Our hypothesis is supported by two findings. The first concerned a chronic anal fissure patient with increased anal basal pressure (170 mmHg) who had undergone lateral sphincterotomy. Directly after the operation, while the submucosal anesthetic was still active, basal anal pressure decreased to 80 mmHg. Seven hours after the operation, when the anesthetic had completely worn off, basal anal pressure increased again to 125 mmHg, even though the internal anal sphincter could no longer be responsible for the increase. Second, in contrast to previous studies, recent studies demonstrated that botulinum toxin influences external anal sphincter activity and, because it is a striated muscle relaxant, it seems reasonable to presume that it affects the striated external anal sphincter, rather than the smooth internal anal sphincter.

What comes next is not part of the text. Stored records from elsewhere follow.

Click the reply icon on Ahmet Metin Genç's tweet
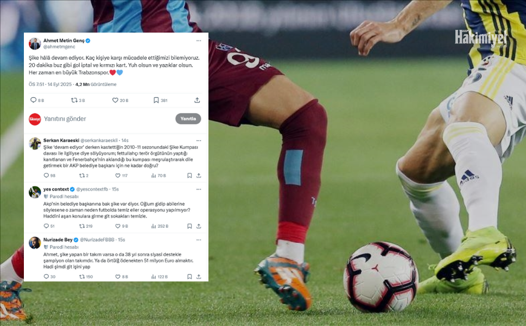The height and width of the screenshot is (326, 526). [33, 100]
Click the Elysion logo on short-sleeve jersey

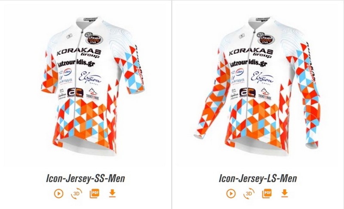[x=90, y=78]
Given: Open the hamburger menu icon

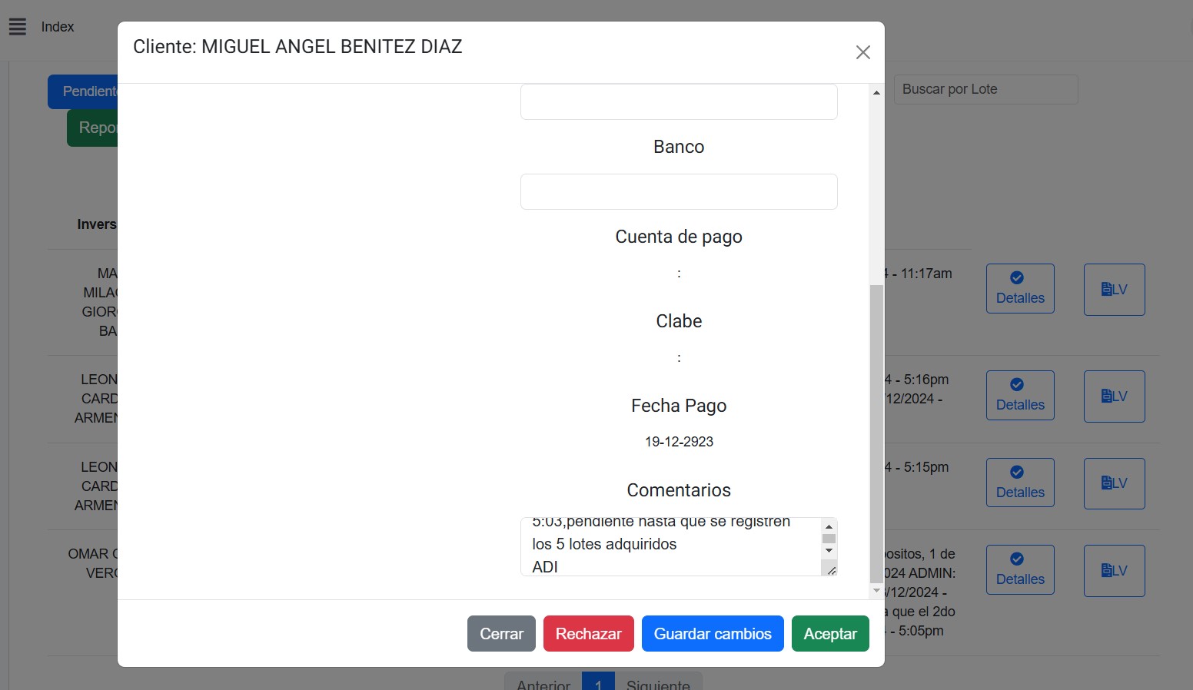Looking at the screenshot, I should pos(18,27).
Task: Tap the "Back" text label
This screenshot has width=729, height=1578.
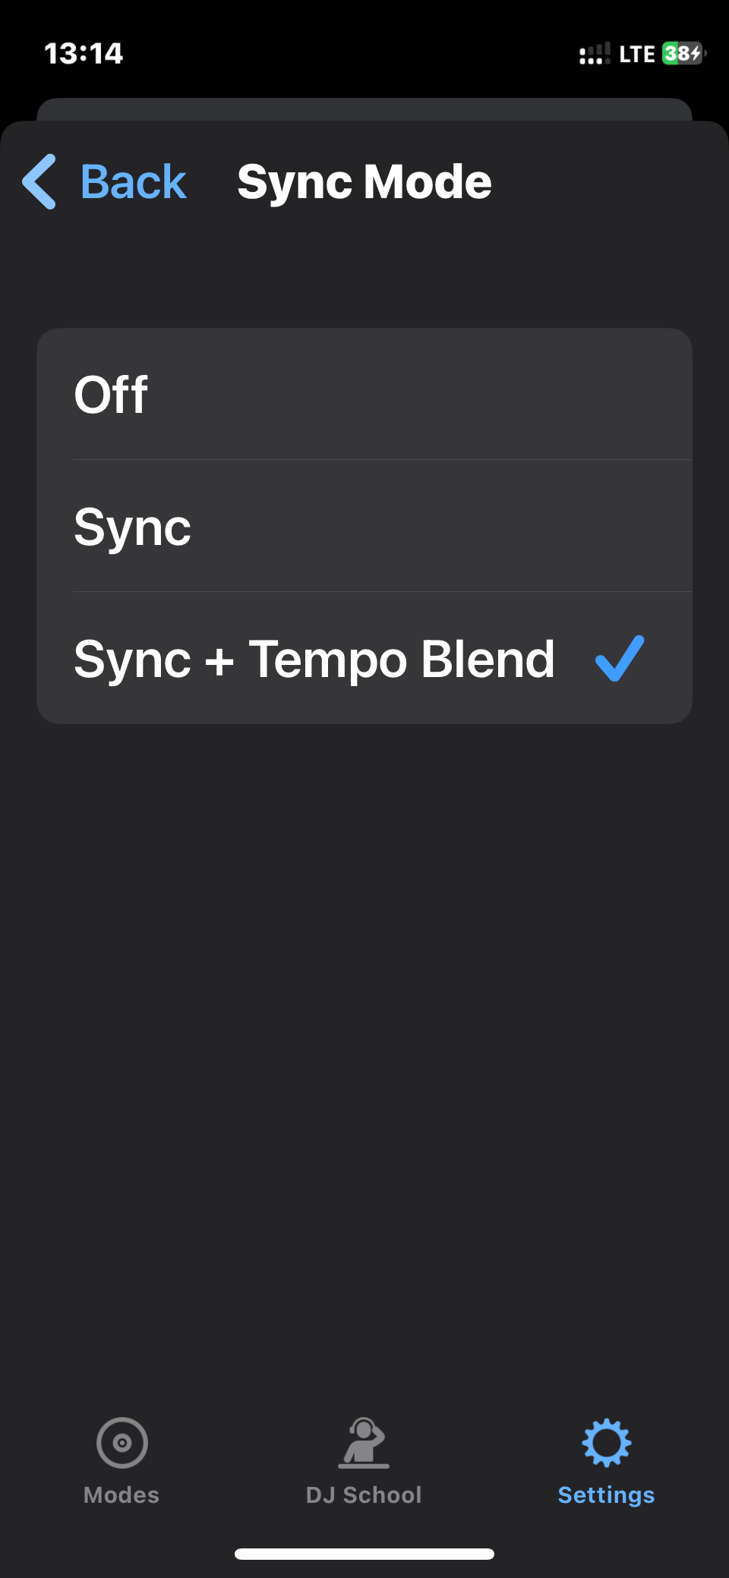Action: tap(134, 182)

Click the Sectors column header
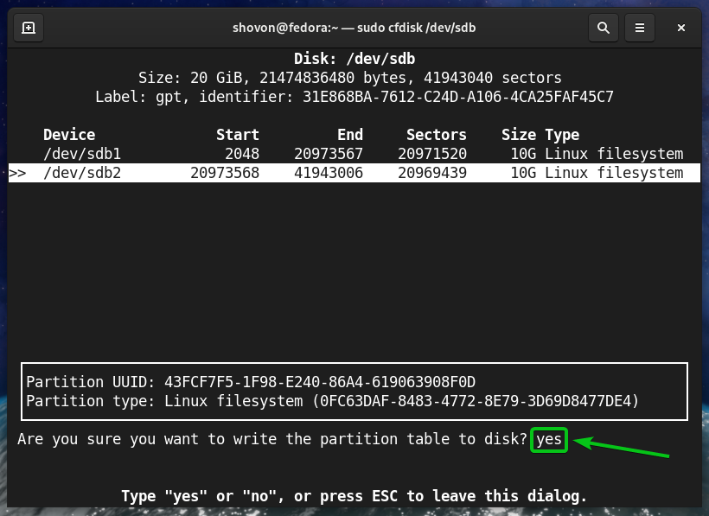(436, 135)
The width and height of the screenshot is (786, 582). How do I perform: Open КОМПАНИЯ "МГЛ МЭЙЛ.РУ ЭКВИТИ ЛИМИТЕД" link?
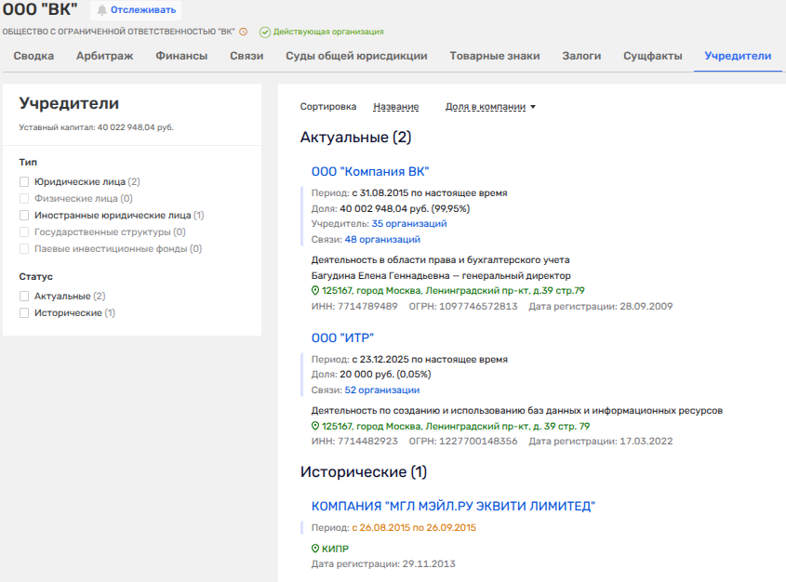point(453,507)
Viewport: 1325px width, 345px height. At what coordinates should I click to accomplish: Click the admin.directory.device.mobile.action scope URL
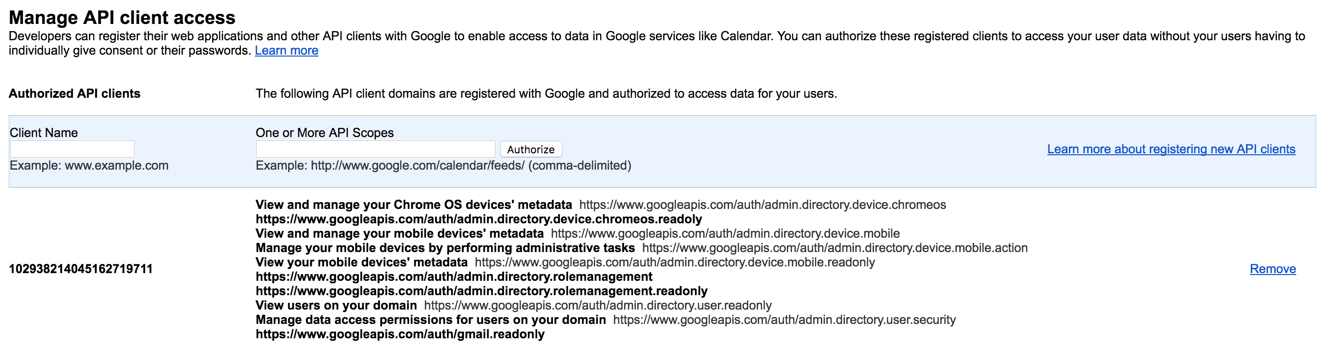[x=834, y=248]
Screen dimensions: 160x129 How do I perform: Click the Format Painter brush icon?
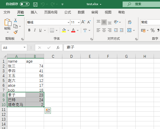pyautogui.click(x=16, y=32)
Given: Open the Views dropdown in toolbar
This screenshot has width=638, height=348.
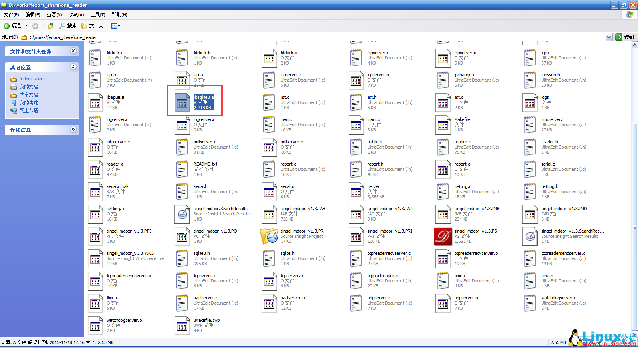Looking at the screenshot, I should pyautogui.click(x=115, y=26).
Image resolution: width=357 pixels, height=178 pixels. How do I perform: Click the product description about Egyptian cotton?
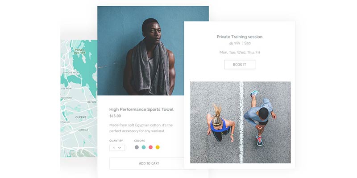click(141, 128)
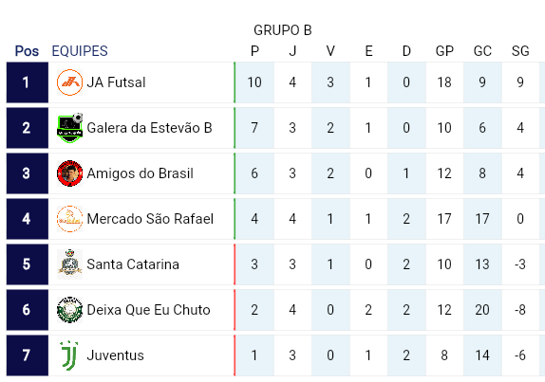
Task: Click the Santa Catarina team name
Action: click(x=133, y=264)
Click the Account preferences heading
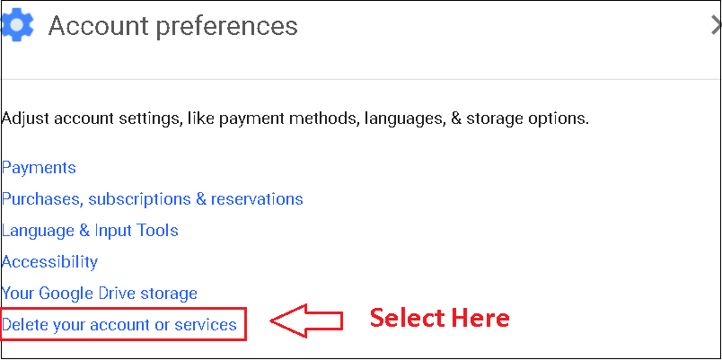722x360 pixels. [172, 26]
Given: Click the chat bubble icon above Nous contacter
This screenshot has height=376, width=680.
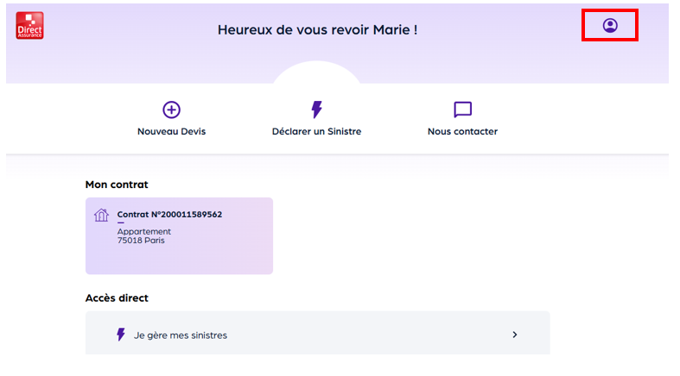Looking at the screenshot, I should point(462,110).
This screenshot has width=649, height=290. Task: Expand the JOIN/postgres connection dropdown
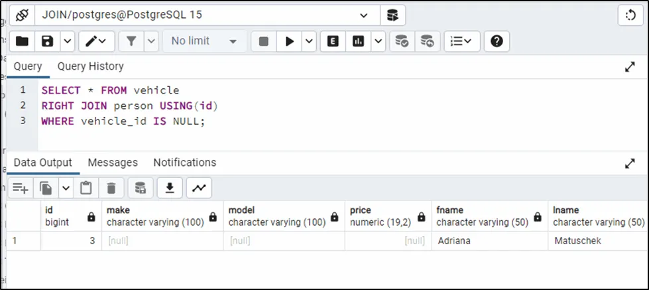364,15
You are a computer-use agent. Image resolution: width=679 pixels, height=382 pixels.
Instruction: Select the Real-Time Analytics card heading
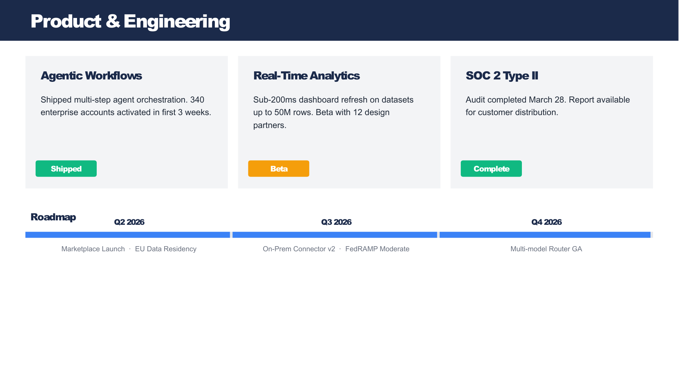306,75
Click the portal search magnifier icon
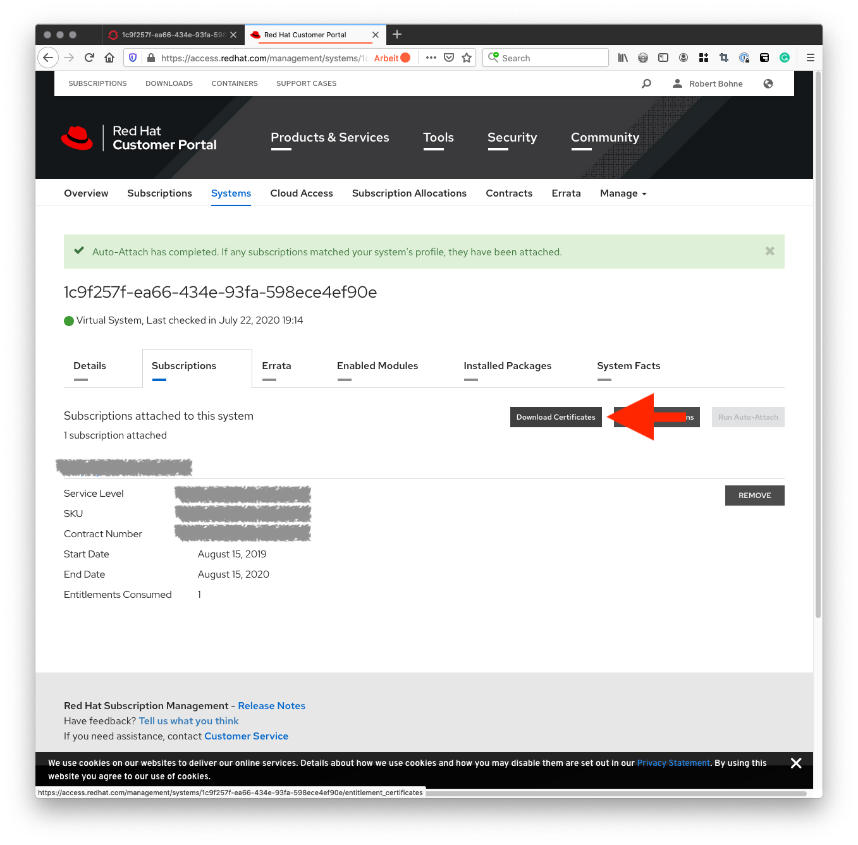This screenshot has width=858, height=845. (x=646, y=83)
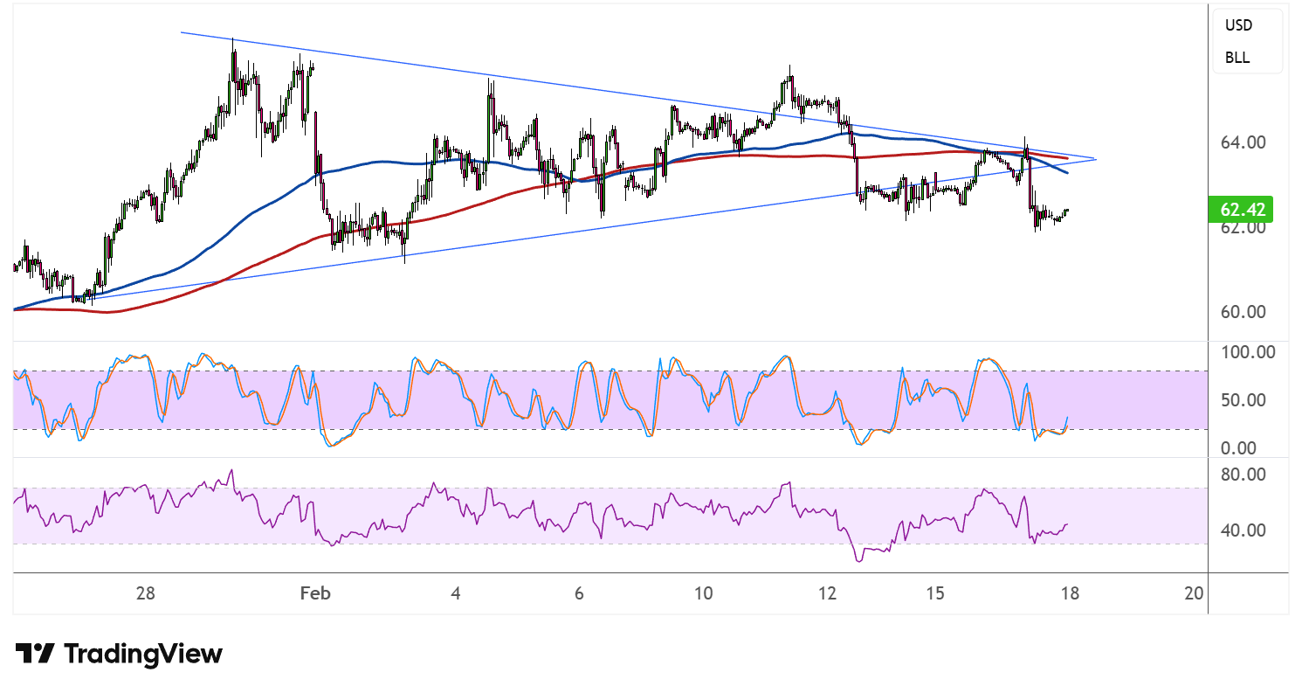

If our hypothesis is proved correct, the treatment option of lateral internal sphincterotomy should be abandoned in patients suffering from chronic anal fissures, since it fails to eliminate the cause of high anal basal pressure. Additionally, lateral internal sphincterotomy may cause damage to the anal-external sphincter continence reflex, resulting in fecal incontinence. Instead, higher doses of botulinum toxin should be administered to those patients suffering from chronic anal fissure who appeared unresponsive to lower doses.